* ABOUT THIS EXERCISE: The required output is the line containing "This screenshot has height=394, width=700." followed by every line after it to the end of the listing, each written out exactly.

* SOURCE DATA:

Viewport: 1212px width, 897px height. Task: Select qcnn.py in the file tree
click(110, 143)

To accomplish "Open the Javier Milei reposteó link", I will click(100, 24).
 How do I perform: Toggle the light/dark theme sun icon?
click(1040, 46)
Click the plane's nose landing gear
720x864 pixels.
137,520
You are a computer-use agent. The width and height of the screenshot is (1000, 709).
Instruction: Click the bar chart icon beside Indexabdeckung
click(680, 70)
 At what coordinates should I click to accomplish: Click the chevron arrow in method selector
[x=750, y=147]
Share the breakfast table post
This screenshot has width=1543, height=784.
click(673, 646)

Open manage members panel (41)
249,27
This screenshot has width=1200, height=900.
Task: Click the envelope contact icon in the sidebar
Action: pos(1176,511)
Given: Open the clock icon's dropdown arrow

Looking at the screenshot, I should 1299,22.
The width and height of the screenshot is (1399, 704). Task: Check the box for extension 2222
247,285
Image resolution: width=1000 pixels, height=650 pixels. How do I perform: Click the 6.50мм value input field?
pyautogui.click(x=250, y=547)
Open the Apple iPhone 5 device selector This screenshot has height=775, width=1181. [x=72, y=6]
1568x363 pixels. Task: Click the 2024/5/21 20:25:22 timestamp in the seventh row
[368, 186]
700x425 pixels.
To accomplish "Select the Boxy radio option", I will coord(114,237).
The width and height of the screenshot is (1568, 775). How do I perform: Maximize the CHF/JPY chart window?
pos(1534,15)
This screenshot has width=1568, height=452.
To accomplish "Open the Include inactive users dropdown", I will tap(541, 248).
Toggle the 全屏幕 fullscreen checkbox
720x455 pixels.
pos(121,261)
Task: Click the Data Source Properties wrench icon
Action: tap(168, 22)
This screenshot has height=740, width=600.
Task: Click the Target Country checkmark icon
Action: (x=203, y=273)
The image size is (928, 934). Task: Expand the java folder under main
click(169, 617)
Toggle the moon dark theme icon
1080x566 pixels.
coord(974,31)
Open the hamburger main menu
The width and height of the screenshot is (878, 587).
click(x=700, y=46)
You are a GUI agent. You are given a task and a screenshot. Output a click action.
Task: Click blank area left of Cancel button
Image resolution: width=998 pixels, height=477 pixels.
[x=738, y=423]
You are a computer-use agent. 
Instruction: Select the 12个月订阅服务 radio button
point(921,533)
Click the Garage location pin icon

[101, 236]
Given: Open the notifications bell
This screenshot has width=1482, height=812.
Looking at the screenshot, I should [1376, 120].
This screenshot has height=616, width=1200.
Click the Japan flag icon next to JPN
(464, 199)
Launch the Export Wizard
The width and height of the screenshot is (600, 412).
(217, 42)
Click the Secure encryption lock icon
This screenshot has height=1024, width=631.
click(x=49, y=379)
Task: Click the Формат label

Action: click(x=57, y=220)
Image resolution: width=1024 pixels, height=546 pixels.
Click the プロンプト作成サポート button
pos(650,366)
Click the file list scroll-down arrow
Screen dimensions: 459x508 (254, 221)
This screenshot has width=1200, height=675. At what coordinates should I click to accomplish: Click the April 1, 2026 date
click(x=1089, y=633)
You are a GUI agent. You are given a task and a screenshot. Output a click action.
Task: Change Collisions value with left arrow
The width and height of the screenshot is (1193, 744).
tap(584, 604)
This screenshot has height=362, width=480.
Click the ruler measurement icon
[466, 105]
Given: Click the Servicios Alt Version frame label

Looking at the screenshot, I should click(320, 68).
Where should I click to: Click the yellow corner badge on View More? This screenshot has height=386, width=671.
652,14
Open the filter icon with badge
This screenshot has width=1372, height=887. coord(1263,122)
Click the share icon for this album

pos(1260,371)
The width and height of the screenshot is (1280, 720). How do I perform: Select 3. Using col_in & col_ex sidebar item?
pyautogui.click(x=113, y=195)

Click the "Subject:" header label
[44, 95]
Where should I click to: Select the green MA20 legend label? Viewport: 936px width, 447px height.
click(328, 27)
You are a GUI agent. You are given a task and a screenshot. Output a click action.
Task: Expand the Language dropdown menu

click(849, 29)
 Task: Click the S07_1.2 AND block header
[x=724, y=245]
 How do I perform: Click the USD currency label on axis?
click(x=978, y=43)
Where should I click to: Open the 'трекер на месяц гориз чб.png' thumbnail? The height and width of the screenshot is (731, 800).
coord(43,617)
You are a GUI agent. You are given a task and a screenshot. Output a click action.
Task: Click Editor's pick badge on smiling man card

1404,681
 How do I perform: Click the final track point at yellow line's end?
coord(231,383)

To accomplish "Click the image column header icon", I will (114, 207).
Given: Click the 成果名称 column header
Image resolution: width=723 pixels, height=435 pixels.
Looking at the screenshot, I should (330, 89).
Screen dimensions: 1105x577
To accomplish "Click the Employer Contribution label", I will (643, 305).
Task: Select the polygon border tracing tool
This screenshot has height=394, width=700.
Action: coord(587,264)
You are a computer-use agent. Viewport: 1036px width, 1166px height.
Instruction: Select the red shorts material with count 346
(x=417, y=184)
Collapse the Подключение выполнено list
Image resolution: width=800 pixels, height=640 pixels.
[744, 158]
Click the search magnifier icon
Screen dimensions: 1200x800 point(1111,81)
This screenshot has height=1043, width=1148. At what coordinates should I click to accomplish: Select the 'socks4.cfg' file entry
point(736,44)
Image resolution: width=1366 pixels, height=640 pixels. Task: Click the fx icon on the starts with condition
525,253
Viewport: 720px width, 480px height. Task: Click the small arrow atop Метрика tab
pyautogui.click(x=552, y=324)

* THE ANSWER:
This screenshot has height=394, width=700.
Action: coord(587,264)
You are a computer-use agent. Viewport: 1036px width, 1166px height.
Instruction: Select the red shorts material with count 346
(x=417, y=184)
Collapse the Подключение выполнено list
Image resolution: width=800 pixels, height=640 pixels.
[744, 158]
Click the search magnifier icon
Screen dimensions: 1200x800 point(1111,81)
This screenshot has height=1043, width=1148. At what coordinates should I click to accomplish: Select the 'socks4.cfg' file entry
point(736,44)
Image resolution: width=1366 pixels, height=640 pixels. Task: Click the fx icon on the starts with condition
525,253
Viewport: 720px width, 480px height. Task: Click the small arrow atop Метрика tab
pyautogui.click(x=552, y=324)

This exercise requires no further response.